Young sportswriters of my generation wanted to emulate the style of Los Angeles Times columnist Jim Murray. But any of us who loved motorsports should have tried more to pattern ourselves after George Moore or Shav Glick, writers with a passion for what we loved, for it was Murray who torpedoed racing with his still-famous wisecrack: “Gentlemen, start your coffins.”
Murray alluded to his distaste for auto racing by citing “its capacity for human destruction” and called the Indianapolis 500-Mile Race “the run for the lilies” and “America’s Earache.” Although I have no evidence or memory of such a remark, the late Clint Brawner once snarled to me that Murray had called the event “the USAC barbecue.”

For a son of a drag-racing pioneer nicknamed “Flamin’ Frank,” the incident might not have been as ghastly as it was for those of us who watched it.

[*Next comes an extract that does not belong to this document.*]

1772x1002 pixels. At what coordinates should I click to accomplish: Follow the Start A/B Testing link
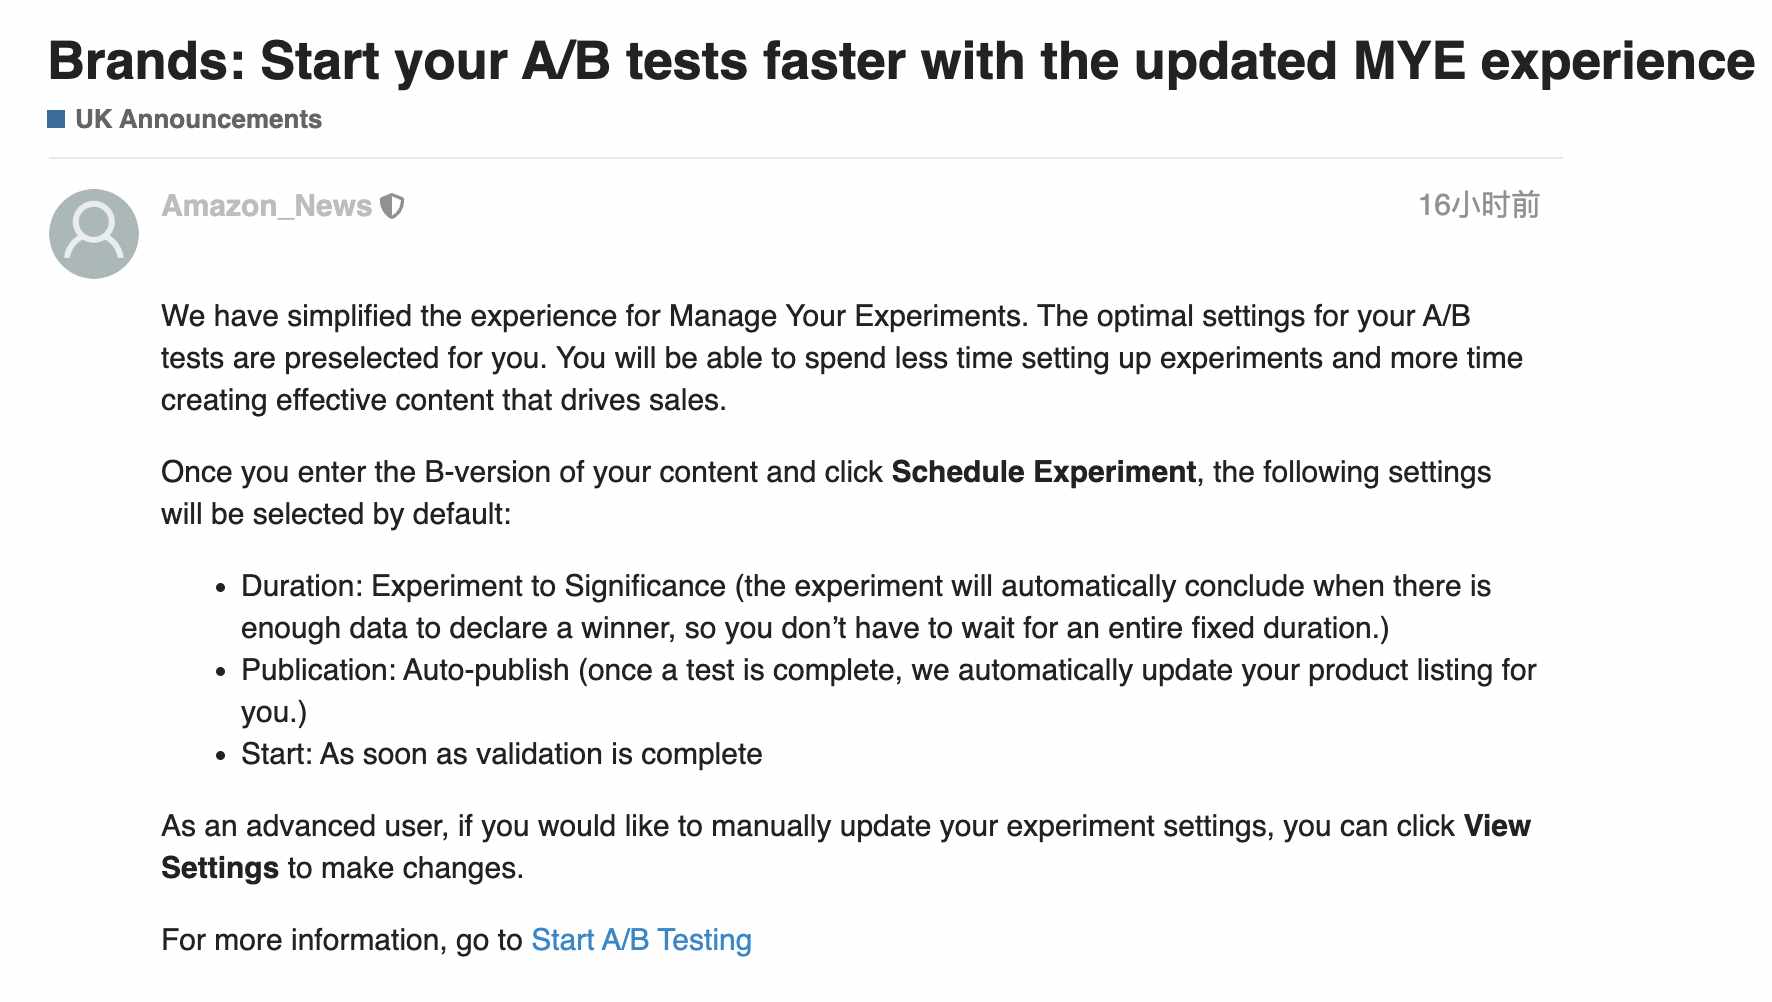tap(641, 940)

The reason for dredging up these barbs is to point out that the average Joe Bag-O-Doughnuts without a clue about racing thinks the same. He’s the skunk at the garden party who collects petition signatures to shut down that noisy race track that was there 30 years before he built his house next door.
So how could trumpeting Tony Pedregon’s fiery accident at Pomona be helpful to the sport? 
Tony Pedregon’s decision to appear on these shows which treat him with the same respect as a circus sideshow act is, ironically, understandable.
For a son of a drag-racing pioneer nicknamed “Flamin’ Frank,” the incident might not have been as ghastly as it was for those of us who watched it.
Besides, Tony Pedregon is a businessman — and a smart one, at that. He didn’t want to pass up mentioning sponsors, giving them valuable exposure and free publicity. The new mantra is “Sheet time is bad, but face time is terrific.”
That doesn’t erase the fact that Pedregon was on The Today Show and CNN’s American Morning because something failed.
He was on those shows because he easily could have been incinerated.
He was on those shows because of the sensational nature of his crash.
That’s not promoting the sport. “Maybe we can entertain you with a big, nasty, flaming crash and if we’re all lucky, nobody will die?” C’mon. And if the sanctioning body uses that to sell tickets, its people should be horsewhipped.
Forgive me, NHRA, for regarding your “Spam in a can” — a term skeptics applied to the original Mercury astronauts — as human beings.
Why pimp these drivers but revere them when they don’t walk away? How hypocritical.
Forget for a minute the driver and focus on the informed media who attend drag races regularly. This kind of promotion couldn’t have done more damage to their efforts to elevate the level of NHRA coverage in metropolitan daily newspapers.
For historical perspective, consider industry insider and Arizona Republic contributor Michael Knight’s recollection of Murray’s sentiments following the 1973 carnage at Indianapolis. “In my opinion, the ‘Gentlemen, start your coffins’ column remains, to this day, the single most controversial column ever written about auto racing,” Knight said. “It carried great impact within the sport due to Jim’s own stature, and it was back in the days before cable and the Internet, when big-city columnists ruled the media universe.”
Knight said some reporters “felt it did terrible damage, others thought it brought much needed focus on safety issues…The writers who regularly covered racing (and liked it) were extremely critical of Jim’s column, because it made it more difficult to get their editors to assign them to cover racing as a ‘serious sport.’”
But evidently NHRA accepts the theory that any publicity is positive publicity — a point we have argued unsuccessfully with NHRA in the past.
So never mind the press releases about how safety is the No. 1 goal.
Never mind that John Force was in the other lane, making his return to competition for the first time since his September accident that left him hospitalized with serious multiple injuries. Or that he has dug deep into his pockets to try to make sure drivers don’t have crashes like Pedregon’s or worse.
Never mind that the drag-racing community has recently grieved recently the deaths of gifted drivers Eric Medlen, Darrell Russell and Blaine Johnson.
These accidents affect people. Racers accept the risk. But that doesn’t entitle The Man In The Carpeted Office to exploit them.